▶ [Excerpted passage]:
========

Many American workers are carrying thousands of dollars in debt, and most say it impacts their financial security.
A Northwestern Mutual study found that U.S. adults who carry debt hold an average of $23,325, excluding mortgages. Seventy-eight percent of respondents also believe this affects their ability to achieve financial confidence.
Because of their debt, 29% of respondents said they delayed making “significant” purchases; 18% delayed saving for retirement; 14% delayed buying a home; 8% delayed having children and 7% delayed marriage.
The findings come as new research from the Insured Retirement Institute (IRI) says most workers nearing retirement in the next decade or two have inadequate savings and are not saving enough to catch up. Surveying 1,000 workers between 40 to 73 years old, the institute found that while three out of four workers are saving for retirement, savings rates are not high enough for even the youngest respondents to grow their nest eggs.
Additionally, only four in 10 workers have attempted to calculate how much they will need to save to meet retirement income expectations, the IRI says.
Instead, workers are focused on paying down their debt. But there is a silver lining: Even as the U.S. and the globe continue to grapple with the financial impacts of the COVID-19 pandemic, the Northwestern Mutual study found that personal debt has dropped more than 20% in the past two years. In 2019, the average amount of debt per year, excluding mortgages, was $29,800, and that decreased to $26,621 in 2020 before hitting $23,325 in 2021.
This drop from the past two years could be attributed to pandemic relief efforts, such as the three stimulus checks released in 2020 and 2021, according to the National Bureau of Economic Research. As a result of the pandemic, 23% of respondents expect to pay their debt off sooner, yet 34% say it will take them longer than anticipated to settle their debt.

========

▶ [Provided data]:
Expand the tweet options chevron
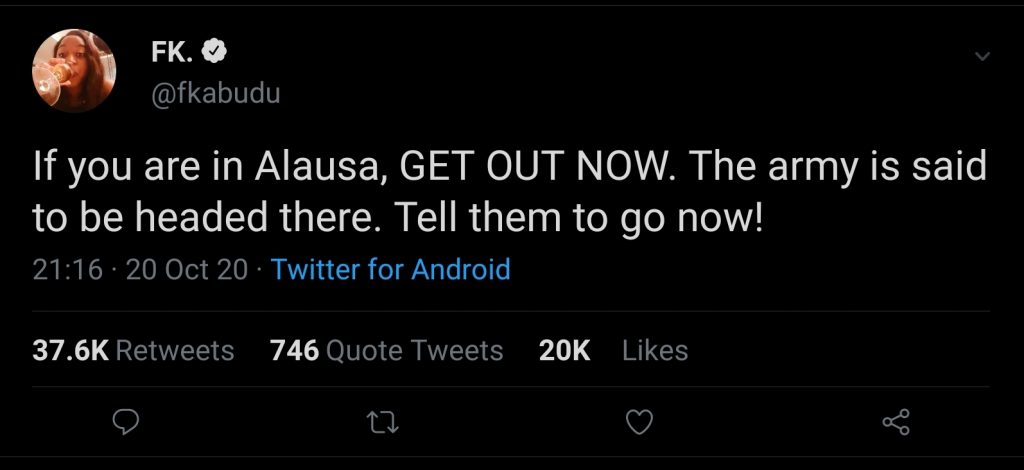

========

▶ [Problem set]:
- A) In the article on American workers' debt, what was the average amount of debt per year, excluding mortgages, in 2020?
- B) List every thing that respondents in the article on American workers' debt said they delayed because of their debt.
- C) Continue the article on American workers' debt from the point where it stops.

▶ [Expected outputs]:
- A) $26,621

- B)
- Making "significant" purchases
- Saving for retirement
- Buying a home
- Having children
- Marriage

- C)
Organizing a timeline can help those who are struggling pay down debt, Northwestern Mutual says in its study. According to the report, 66% of those with some debt say they have a specific plan to pay it off. Of those with a plan, 45% say they expect to be in debt for one to five years; 20% say for the next six to 10 years; 14% say between 11 to 20 years; and 9% say for the rest of their lives.
In fact, most experts encourage people who are dealing with debt to create a plan—whether that means they set up an emergency savings account or a budget—to organize and determine debt.
“First, you really want [participants] to create a budget or spending plan,” Samuel Moroni, a senior wealth strategy associate for UBS Financial Services, said during a panel at the 2021 virtual PLANSPONSOR National Conference (PSNC) in June. “This will help them achieve their financial goals by giving them a road map and prepare them for those emergency savings and other roadblocks.”
Plan sponsors and participants should establish a proper savings and spending plan, he added. Plan sponsors should ask participants what their financial priorities are, and then establish benefits that can help in achieving those financial goals, such as health savings account (HSAs), debt management education and automatic features, Moroni said.